Fed divisions clear after December meeting

The US Federal Reserve cut rates last week but there now is a clear division within its voter base
Fed divisions clear after December meeting

Trump-appointed Fed governor Stephen Miran continued to vote for a 50bps reduction in rates at the December meeting. Picture: Daniel Heuer/Bloomberg

The US Federal Reserve cut rates last week by 25 basis points (bps) but there now is a clear division within its voter base.

This was the third rate cut from the central bank in 2025, totalling 75bps. The Fed has now reduced rates by 175bps since its started to ease policy in September 2024 with interest rates now at 3.50-3.75%. 

However, the voting breakdown showed sharply differing views within the Fed. Three members dissented, the highest in six years. Recent Trump-appointed governor Stephen Miran continued to vote for a 50bps reduction in rates, while two regional Fed presidents voted to hold rates steady. Moreover, the economic projections showed that four other non-voting officials were also in favour of a hold.

Aside from the key policy announcements, the meeting statement for December contained a few other subtle yet important changes. The committee continued to describe the economy as “expanding at a moderate pace”. However, it removed its comment that unemployment “remained low” from the October statement, suggesting a slight dovish tilt towards labour market concerns, further emphasised by Fed chair Powell’s remarks at the press conference. Its characterisation of the inflationary backdrop was that inflation remained “somewhat elevated”.

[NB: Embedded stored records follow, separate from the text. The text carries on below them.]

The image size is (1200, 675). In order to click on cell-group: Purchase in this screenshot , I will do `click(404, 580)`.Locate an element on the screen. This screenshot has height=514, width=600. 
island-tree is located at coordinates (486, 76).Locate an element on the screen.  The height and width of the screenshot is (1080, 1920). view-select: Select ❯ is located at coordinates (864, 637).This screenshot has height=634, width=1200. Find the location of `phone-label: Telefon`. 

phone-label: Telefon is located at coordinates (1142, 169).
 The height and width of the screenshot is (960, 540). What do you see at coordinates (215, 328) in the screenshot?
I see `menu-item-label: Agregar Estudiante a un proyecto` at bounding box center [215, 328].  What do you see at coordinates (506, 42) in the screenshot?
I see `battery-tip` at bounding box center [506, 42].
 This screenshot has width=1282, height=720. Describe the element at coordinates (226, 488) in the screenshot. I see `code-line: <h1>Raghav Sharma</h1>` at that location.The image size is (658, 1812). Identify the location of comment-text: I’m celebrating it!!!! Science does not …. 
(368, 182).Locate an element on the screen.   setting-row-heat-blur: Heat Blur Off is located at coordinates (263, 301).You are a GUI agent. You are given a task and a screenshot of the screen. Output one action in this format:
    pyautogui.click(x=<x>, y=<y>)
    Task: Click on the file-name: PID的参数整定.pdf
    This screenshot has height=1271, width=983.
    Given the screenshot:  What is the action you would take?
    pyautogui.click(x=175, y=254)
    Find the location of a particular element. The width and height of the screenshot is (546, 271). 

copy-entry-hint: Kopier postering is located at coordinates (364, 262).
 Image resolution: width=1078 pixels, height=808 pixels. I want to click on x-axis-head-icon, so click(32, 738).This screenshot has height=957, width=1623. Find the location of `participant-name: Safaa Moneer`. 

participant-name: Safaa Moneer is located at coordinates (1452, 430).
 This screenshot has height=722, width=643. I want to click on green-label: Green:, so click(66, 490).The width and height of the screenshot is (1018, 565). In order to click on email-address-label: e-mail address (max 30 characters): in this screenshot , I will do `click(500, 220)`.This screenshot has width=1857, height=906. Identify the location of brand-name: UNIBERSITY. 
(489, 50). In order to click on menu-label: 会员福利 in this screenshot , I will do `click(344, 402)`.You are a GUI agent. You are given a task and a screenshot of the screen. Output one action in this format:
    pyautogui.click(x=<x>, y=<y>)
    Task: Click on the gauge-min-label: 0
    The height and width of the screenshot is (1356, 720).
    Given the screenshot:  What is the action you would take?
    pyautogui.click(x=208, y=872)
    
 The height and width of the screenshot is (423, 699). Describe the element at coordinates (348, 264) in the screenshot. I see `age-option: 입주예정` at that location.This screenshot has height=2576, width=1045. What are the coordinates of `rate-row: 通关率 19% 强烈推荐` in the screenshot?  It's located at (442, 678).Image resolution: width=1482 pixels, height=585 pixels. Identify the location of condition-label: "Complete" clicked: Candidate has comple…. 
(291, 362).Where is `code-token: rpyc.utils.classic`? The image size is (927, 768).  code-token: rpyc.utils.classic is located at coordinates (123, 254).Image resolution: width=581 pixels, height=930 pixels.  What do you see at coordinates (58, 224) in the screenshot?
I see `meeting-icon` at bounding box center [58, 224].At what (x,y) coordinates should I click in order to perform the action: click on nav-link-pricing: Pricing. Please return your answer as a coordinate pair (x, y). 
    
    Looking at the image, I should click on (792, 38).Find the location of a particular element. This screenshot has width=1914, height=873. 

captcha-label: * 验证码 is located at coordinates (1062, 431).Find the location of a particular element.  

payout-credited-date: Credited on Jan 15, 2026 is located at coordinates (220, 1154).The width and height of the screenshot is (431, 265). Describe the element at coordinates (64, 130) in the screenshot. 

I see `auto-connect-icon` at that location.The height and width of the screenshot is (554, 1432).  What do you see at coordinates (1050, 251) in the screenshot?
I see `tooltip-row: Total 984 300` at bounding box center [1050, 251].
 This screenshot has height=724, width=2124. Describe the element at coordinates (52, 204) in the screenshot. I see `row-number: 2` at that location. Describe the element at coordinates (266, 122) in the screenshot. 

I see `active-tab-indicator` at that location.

Despite the dispersion of views within the Fed, the median view on rates remains unchanged since September. That is for a further 25bps cut in 2026, less than the 50bps still priced in by markets. For 2027, rates are seen as declining to 3.00-3.25% by year end. Further out, the “longer run” view was unchanged at 3.0%. The uneasy consensus is not surprising given the Fed is inching towards its neutral rate. Indeed, its dual mandate (stable prices and maximum employment) is in some tension, given the recent deterioration in the labour market and continued sticky inflation. However, while US president Donald Trump might favour lower rates, it looks like the Fed will continue to have a bulwark of hawks against unnecessary easing for the foreseeable future.

Although Powell may be replaced as chair by a potentially dovish pick by Mr Trump, that chair will be just one of 12 voters. Of the four rotating voters among regional presidents, the class of 2026 might prove even more reliably hawkish than the outgoing 2025 contingent. So, while erosion of the Fed’s independence remains a risk heading into 2026, the institution has significant inbuilt safeguards against overreach by the US government.

This week, the monetary spotlight will turn to the European Central Bank. The ECB is widely expected to leave rates on hold for a fourth consecutive meeting. Indeed, the main focus will likely be on the updated ECB staff macroeconomic projections, which are expected to show stronger GDP forecasts, and possibly higher inflation too. Indeed, with the market pricing out any further cuts, some investors are now betting that the next move from the ECB may well be a hike.